Saw this late Thursday night and found it not great but fairly enjoyable. I think if you haven’t seen the 1968 movie, you’d probably enjoy it more. I thought most of the best gags in the new film were holdovers from the original version. Of the new stuff, my favorite was the “Don’t Say Good Luck” number.

I thought Broderick’s performance was the weakest aspect of the movie. He was too affected. As for his voice, it sounded like he was trying to channel Jerry Lewis’ nebbishy title character from The Nutty Professor. Also, it looked like he was either wearing “funny” front teeth or was pursing his lips so he looked more like Lewis.

Close. He asks when she had time to paint the office, she says, “Ulla skip lunch.”

“Intermission” was better.

Uma was miscast. Being tall, blonde, and Swedish (her mother) doesn’t excuse one the responsibility of actually having to act. And she doesn’t do it well here.

It didn’t translate well, but it’s still better than 85% of what Hollywood produces (Last Holiday, anyone?)

You’re confusing two different jokes. (I haven’t seen the movie yet, but I have seen the play). The joke Sampiro was referring to originally went something to the effect of “Why Bloom move so far down stage right?”

I saw The Producers in Toronto, on stage, and while I liked it, I didn’t like it a lot, especially because of the sheer power of overacting. When the Springtime for Hitler parts seem more realistic and less stagey than the rest of the play, that strikes me as a bit of a problem. I imagine it’s intentional: ‘Our satirical play is even more satirical than our satirical play within a satirical play’ but it was just so overblown that it made my head hurt.

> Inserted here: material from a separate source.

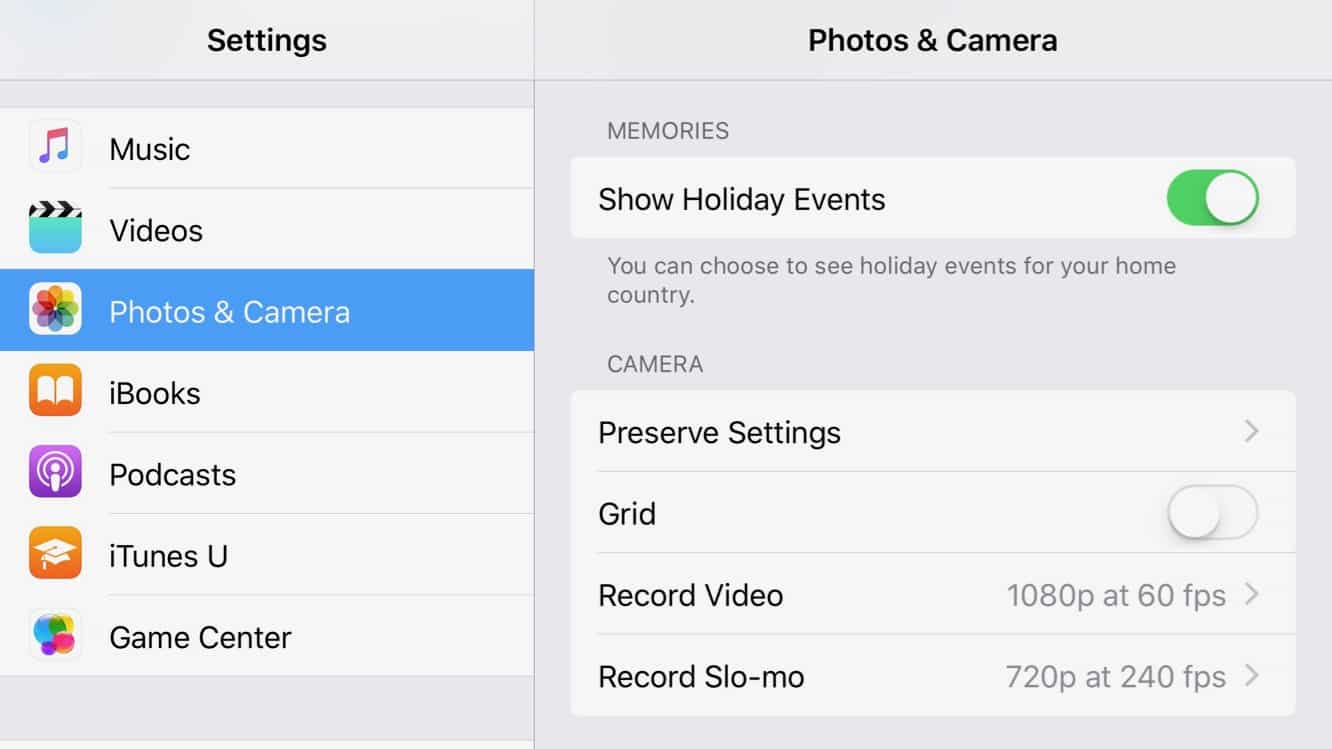Open Preserve Settings chevron
1332x749 pixels.
(1251, 432)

Take all that stage overacting and translate it to a movie screen where overacting is so much more obvious and it makes my head hurt quite a lot more. Where I liked the stage musical despite the overacting, the overacting was just so much larger on the screen, and I didn’t like it all.

I saw The Lion, The Witch and The Warddrobe immediately after, though, and it was lovely and erased my headache entirely.

I disagree. The post to which Sampiro was referring said:

That was mobo85’s post.

The “intermission” joke wasn’t cut, it was changed to “Ulla skip lunch.”

Well, the joke I was referring to was yet another joke:

During the song Betrayed, Bialystock is in jail remincing about everything that has happened in the musical up to this point, singing excertps from each of the songs. During one portion of the song, he shouts “INTERMISSION!” and sits in silence. (It happens to be the point of his reminice where the intermission actually occured).

Sampiro’s original post contained the line “They replaced in another scene with a movie set joke (sic),” so he obviously knew he wasn’t talking about the same scene. Superdude believed Sampiro was talking about another scene, and he also confused the original scene I was thinking of with another scene in which “Intermission” is the punchline.